> **Problèmes à résoudre**
1. Dans l'extrait sur l'équité dans l'éducation, quels pays sont cités pour les améliorations associées à l'enseignement dans la langue maternelle des élèves ?
2. Reproduisez sans changement les lignes de données, de la première jusqu'à celle qui contient « Action: click(714, 288) », cette dernière comprise.

> **Extrait de page**
═══

Accorder la priorité à l’équité
Pour transformer à la fois la qualité et la résilience des systèmes éducatifs dans leur ensemble, il est essentiel de viser en priorité des résultats équitables pour tous les élèves. Dans certains pays, le déploiement des enseignants manque cruellement de cohérence, si bien que le nombre d’enseignants qui travaillent dans une école ne dépend que faiblement du nombre d’élèves qui la fréquentent. Atténuer ces déséquilibres en redéployant les enseignants de manière plus équitable pourrait améliorer la répartition des enseignants ainsi que le ratio élèves/enseignants global.
Dans un système éducatif équitable, des caractéristiques telles que le genre ou le lieu de résidence des élèves ne sont pas censées influer sur ce qu’ils peuvent accomplir. Les possibilités d’action suivantes se sont avérées à même de contribuer à la réduction de ces disparités :
- Un enseignement ciblé pour les élèves les plus vulnérables grâce à des programmes de soutien, de rattrapage et d’apprentissage accéléré permet de réduire les taux de redoublement et d’abandon scolaire et de renforcer les liens entre les systèmes éducatifs formels et informels.
- Les politiques visant à encourager un enseignement dans la langue maternelle des élèves sont associées à des améliorations globales au Tchad et au Mali, en particulier chez les élèves qui ne parlent pas couramment la ou les langues d’enseignement officielles.
- Instaurer un environnement scolaire sûr est particulièrement important pour les filles : réduire au maximum la distance entre le domicile et l’école et sécuriser les trajets, proposer des cantines scolaires afin que les élèves n’aient pas besoin de quitter l’école le midi, et mettre à disposition des installations d’eau, d’assainissement et d’hygiène, notamment pour l’hygiène menstruelle.
Selon les pays, les leviers politiques n’ont pas tous les mêmes retombées. Les plus efficaces prennent en compte le contexte local, les mesures et systèmes déjà en place et les défaillances, entre autres facteurs
Maximiser le temps d’enseignement
On observe une forte corrélation entre l’augmentation du temps d’enseignement et l’amélioration des résultats des élèves. Les stratégies visant à maximiser et à préserver le temps d’enseignement sont donc cruciales pour mettre en place des systèmes éducatifs efficaces.

═══

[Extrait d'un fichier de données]
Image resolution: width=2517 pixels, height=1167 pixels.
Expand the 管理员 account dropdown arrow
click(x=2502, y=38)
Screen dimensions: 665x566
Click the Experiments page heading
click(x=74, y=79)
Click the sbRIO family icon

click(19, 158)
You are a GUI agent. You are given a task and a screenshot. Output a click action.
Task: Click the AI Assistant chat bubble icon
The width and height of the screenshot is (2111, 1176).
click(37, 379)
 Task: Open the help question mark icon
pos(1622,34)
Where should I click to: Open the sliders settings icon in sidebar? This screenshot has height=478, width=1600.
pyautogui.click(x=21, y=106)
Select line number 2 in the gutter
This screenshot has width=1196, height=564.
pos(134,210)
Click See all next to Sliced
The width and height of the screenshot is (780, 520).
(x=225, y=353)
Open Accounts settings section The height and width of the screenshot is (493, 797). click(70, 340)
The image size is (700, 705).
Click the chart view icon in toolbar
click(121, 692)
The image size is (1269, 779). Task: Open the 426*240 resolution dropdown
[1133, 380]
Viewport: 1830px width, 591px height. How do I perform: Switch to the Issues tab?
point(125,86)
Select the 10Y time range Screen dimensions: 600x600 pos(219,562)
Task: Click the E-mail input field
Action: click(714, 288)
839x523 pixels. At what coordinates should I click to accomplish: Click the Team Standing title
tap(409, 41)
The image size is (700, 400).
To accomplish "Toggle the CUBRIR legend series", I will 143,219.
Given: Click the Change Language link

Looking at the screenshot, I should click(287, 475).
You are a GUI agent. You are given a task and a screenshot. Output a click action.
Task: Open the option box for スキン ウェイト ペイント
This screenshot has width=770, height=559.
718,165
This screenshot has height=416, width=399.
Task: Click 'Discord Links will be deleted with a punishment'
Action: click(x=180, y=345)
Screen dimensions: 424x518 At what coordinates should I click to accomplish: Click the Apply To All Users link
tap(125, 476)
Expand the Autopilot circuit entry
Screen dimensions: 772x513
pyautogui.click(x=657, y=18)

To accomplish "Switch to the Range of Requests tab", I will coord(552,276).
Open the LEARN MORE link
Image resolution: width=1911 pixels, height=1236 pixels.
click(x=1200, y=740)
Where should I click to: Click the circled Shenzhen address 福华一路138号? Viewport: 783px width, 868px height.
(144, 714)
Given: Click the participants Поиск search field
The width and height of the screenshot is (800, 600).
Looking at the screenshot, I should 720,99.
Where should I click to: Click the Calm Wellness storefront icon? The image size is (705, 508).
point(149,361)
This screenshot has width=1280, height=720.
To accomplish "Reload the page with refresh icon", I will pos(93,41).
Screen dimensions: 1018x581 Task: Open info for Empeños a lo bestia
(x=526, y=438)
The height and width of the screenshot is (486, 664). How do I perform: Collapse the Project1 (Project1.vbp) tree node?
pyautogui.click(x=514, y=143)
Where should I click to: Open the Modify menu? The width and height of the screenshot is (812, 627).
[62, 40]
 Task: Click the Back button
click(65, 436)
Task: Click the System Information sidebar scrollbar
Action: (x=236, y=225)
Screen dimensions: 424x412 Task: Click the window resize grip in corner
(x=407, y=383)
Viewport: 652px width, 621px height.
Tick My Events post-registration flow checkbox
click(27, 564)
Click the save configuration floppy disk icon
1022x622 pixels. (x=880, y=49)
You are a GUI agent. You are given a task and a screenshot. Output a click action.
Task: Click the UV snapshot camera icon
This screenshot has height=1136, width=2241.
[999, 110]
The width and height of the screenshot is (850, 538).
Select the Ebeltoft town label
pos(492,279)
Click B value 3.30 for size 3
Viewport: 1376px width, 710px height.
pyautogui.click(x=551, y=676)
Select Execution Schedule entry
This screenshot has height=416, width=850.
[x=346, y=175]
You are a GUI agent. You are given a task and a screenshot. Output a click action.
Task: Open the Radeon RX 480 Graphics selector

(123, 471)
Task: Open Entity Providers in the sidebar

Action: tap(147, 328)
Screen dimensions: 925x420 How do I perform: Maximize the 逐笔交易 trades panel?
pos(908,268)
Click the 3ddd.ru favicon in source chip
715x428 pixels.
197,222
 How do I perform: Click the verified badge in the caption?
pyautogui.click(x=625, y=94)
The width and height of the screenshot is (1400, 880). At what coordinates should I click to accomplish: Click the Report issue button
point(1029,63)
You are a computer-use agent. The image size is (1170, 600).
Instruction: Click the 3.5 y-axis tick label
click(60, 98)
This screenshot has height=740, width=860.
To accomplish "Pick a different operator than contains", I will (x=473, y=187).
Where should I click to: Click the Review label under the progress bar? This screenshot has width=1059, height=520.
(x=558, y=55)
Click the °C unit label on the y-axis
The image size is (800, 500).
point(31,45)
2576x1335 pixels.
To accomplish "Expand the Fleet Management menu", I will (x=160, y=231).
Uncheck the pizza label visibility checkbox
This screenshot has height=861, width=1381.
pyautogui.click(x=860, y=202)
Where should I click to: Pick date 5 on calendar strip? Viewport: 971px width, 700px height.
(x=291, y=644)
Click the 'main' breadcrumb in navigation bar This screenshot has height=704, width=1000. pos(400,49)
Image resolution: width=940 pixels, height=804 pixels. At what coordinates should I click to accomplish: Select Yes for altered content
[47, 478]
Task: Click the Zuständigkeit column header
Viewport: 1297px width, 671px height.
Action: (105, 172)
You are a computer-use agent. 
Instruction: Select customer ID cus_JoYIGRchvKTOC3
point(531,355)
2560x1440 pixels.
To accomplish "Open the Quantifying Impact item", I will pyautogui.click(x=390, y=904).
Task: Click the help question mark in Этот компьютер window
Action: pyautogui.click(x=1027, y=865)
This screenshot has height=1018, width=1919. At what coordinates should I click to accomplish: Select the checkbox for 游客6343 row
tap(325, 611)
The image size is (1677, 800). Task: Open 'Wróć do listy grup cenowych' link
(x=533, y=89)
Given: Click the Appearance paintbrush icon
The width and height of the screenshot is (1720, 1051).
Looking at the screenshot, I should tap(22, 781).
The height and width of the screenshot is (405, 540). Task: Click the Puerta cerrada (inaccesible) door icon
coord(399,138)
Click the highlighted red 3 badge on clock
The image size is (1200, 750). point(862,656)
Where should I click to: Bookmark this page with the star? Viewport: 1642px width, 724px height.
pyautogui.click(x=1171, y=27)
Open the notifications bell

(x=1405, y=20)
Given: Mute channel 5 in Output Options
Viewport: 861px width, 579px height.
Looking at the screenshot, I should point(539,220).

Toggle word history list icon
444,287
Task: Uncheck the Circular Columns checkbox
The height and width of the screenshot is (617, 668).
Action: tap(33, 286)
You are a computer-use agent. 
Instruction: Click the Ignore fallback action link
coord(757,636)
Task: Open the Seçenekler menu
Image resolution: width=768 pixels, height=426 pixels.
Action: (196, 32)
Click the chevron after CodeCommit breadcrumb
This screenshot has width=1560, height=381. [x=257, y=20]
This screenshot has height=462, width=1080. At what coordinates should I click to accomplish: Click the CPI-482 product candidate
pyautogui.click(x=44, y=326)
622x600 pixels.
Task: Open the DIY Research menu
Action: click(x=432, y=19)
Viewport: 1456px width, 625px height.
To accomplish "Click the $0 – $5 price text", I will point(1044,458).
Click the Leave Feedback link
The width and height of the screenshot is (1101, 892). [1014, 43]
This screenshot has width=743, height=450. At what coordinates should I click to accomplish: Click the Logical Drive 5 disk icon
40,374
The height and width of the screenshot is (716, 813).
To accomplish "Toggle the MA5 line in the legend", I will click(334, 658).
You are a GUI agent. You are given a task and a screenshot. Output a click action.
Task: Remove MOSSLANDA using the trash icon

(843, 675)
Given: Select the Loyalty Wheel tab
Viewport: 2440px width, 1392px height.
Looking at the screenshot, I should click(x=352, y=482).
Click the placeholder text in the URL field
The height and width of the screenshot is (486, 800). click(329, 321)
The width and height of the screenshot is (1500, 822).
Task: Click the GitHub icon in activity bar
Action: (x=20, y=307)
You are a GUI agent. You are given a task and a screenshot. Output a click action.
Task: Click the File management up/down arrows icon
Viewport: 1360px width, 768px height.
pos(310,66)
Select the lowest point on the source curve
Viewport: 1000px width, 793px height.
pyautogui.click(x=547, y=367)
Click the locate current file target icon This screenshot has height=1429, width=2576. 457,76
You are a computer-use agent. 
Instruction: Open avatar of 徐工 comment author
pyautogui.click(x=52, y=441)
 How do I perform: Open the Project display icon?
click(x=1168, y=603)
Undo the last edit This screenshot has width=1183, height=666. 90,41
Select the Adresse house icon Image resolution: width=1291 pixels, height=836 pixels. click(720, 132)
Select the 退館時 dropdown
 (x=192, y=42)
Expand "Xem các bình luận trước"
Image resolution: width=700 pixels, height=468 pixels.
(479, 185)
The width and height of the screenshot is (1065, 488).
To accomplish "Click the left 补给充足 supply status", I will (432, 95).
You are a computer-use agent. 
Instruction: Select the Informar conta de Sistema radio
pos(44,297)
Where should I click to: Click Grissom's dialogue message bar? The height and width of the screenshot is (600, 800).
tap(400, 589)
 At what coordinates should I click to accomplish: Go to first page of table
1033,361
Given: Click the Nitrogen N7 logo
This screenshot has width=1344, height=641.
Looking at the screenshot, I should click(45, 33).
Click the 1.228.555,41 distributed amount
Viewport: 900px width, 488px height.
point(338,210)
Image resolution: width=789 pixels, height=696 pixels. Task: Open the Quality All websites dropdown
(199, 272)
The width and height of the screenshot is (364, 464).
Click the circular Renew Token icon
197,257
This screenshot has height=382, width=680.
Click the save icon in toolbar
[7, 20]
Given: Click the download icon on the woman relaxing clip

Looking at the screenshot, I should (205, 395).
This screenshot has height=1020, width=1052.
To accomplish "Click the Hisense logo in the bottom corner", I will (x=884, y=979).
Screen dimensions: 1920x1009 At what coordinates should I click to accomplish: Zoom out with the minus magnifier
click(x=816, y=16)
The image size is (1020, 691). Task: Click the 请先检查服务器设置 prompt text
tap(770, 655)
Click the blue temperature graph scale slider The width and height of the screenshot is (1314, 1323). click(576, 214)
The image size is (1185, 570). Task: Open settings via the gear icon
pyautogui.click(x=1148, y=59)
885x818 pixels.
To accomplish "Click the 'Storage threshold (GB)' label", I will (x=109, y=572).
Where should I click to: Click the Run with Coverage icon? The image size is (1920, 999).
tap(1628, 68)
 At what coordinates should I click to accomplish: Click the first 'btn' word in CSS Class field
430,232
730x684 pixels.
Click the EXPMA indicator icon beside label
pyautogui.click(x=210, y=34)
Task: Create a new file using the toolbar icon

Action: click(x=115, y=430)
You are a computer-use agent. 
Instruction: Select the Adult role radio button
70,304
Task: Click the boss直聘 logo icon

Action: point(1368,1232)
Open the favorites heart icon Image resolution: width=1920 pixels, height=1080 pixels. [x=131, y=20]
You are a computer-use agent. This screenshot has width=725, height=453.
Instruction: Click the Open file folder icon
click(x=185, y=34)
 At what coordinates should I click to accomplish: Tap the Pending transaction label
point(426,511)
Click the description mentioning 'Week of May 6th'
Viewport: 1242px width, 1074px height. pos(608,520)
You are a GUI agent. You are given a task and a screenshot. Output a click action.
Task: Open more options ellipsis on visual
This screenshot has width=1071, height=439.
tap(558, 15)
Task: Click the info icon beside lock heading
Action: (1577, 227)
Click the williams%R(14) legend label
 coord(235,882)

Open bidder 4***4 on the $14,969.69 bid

═══

> **Réponses correctes**
1. Le Tchad et le Mali.

2.
Image resolution: width=2517 pixels, height=1167 pixels.
Expand the 管理员 account dropdown arrow
click(x=2502, y=38)
Screen dimensions: 665x566
Click the Experiments page heading
click(x=74, y=79)
Click the sbRIO family icon

click(19, 158)
You are a GUI agent. You are given a task and a screenshot. Output a click action.
Task: Click the AI Assistant chat bubble icon
The width and height of the screenshot is (2111, 1176).
click(37, 379)
 Task: Open the help question mark icon
pos(1622,34)
Where should I click to: Open the sliders settings icon in sidebar? This screenshot has height=478, width=1600.
pyautogui.click(x=21, y=106)
Select line number 2 in the gutter
This screenshot has width=1196, height=564.
pos(134,210)
Click See all next to Sliced
The width and height of the screenshot is (780, 520).
(x=225, y=353)
Open Accounts settings section The height and width of the screenshot is (493, 797). click(70, 340)
The image size is (700, 705).
Click the chart view icon in toolbar
click(121, 692)
The image size is (1269, 779). Task: Open the 426*240 resolution dropdown
[1133, 380]
Viewport: 1830px width, 591px height. How do I perform: Switch to the Issues tab?
point(125,86)
Select the 10Y time range Screen dimensions: 600x600 pos(219,562)
Task: Click the E-mail input field
Action: click(714, 288)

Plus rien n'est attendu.